Born in Magdeburg in the Prussianprovince of Saxony, Seldte was the son of an owner of a factory producing chemical products and soda water. He attended the Wilhelm-Raabe-Gymnasium in Magdeburg and, after an apprenticeship as a salesman, studied chemistry at the universities of Braunschweig and Greifswald. In 1908 he took over the business of his early deceased father. As an officer of the German Army he was wounded in World War I and lost his left arm. He then became a front reporter. Awarded with the Iron Cross 2nd and 1st class, Seldte also was promoted to the rank of Hauptmann d.R. in the 66th Infantry Regiment.

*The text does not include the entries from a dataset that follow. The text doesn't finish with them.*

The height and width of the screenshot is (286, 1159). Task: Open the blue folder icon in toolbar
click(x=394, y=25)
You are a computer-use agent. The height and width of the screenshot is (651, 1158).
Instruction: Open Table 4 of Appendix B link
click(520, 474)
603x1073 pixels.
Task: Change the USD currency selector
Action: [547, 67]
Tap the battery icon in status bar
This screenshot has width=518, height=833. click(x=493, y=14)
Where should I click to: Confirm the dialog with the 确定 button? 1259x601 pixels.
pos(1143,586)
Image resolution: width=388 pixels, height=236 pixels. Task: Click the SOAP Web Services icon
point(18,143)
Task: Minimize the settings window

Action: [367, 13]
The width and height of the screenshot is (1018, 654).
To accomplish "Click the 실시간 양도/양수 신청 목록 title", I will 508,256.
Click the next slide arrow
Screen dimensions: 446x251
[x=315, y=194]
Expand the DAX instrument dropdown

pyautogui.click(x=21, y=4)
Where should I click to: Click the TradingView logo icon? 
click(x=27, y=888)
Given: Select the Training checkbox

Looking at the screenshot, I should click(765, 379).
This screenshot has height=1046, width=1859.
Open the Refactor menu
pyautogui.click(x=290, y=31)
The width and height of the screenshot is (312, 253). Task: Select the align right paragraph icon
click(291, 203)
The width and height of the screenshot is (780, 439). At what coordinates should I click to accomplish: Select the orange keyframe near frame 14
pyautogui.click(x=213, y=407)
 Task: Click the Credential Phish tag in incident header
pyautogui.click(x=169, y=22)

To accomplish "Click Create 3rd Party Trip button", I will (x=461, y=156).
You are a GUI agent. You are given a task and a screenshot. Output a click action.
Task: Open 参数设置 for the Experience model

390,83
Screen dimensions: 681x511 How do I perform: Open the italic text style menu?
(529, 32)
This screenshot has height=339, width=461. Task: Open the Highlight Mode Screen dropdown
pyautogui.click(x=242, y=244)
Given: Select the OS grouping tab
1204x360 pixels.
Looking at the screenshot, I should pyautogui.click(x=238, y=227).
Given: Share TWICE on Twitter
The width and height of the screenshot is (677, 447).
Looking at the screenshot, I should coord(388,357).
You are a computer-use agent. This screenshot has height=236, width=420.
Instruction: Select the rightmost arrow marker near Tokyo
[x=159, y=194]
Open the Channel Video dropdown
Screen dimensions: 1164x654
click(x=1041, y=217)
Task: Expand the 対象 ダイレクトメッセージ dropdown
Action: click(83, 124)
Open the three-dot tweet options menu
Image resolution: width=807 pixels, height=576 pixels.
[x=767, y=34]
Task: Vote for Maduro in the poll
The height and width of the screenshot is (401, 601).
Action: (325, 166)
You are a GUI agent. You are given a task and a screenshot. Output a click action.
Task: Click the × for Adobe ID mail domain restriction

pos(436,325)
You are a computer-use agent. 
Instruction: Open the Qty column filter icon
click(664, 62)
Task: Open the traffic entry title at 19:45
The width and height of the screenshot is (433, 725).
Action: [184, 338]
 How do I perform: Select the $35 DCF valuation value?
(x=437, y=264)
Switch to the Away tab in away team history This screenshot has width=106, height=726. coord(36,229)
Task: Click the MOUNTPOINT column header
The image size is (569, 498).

During the negotiations for the Chancellorship of Germany between Franz von Papen and Hitler in mid-January 1933, Seldte threw his vote and Der Stahlhelm behind Hitler, after which, Papen acquiesced to Hitler’s demands. On the day of the Machtergreifung on 30 January 1933, Seldte joined the Hitler Cabinet as Reich Minister for Labour, once again outdoing his long-time rival Duesterberg. In the run-up to the elections of March 1933Der Stahlhelm together with Hugenberg's national conservative German National People's Party attempted to make the Kampffront Schwarz-Weiß-Rot into the dominant political camp on the right, but ultimately failed as it only gained 8.0% of the votes cast. Nevertheless, Seldte obtained a seat in the Reichstag parliament as a DNVP "guest". On 27 April 1933 Seldte finally joined the Nazi Party and merged Der Stahlhelm into Ernst Röhm's Sturmabteilung militia – de facto placing it at the disposal of Hitler. In August 1933, he was awarded the rank of SA-Obergruppenführer and later was appointed Reichskommissar for the Freiwilliger Arbeitsdienst employment program, but was soon superseded by his state secretary Konstantin Hierl as leader of the Reichsarbeitsdienst organization. In March 1934 Seldte was made the federal leader of the Nationalsozialistischer Deutscher frontkämpfer-Bund , a successor organization of Der Stahlhelm, which however was soon disbanded. In 1935 he requested to be released from official responsibilities, but Hitler refused. Throughout his tenure as chief of the Labor Ministry, Seldte never enjoyed the full support of Hitler, who did not think he was worth much. As a result, members of the Nazi hierarchy began encroaching on his areas of responsibility and Seldte was marginalized accordingly. For instance, Hermann Goering’s Four Year Plan which he began to implement in late 1936, ran roughshod over Seldte's Labor Ministry altogether. Seldte, without substantial power, remained Reich Minister for Labour until the end of World War II and was also a member of the Prussian government under Minister presidentHermann Göring as State Labour Minister. Even after Hitler’s suicide and the nomination of Grand-Admiral Dönitz as his successor, Seldte kept his post, being accordingly named Labour Minister.
Death
Seldte was captured and arrested in Mondorf-les-Bains at the end of the war. During the Nuremberg trials, Seldte tried to exonerate himself by claiming that he had stood against the dictatorship of Hitler and that he advocated for a two-chamber system of parliamentary governance. His story was not convincing. Seldte died in a US military hospital in April 1947 at Fürth, before the Nuremberg Tribunal had the chance to formally arraign him on charges.
Legacy
During the time of Nazi Germany, streets were named after him in several German cities, among them his hometown Magdeburg and Leverkusen.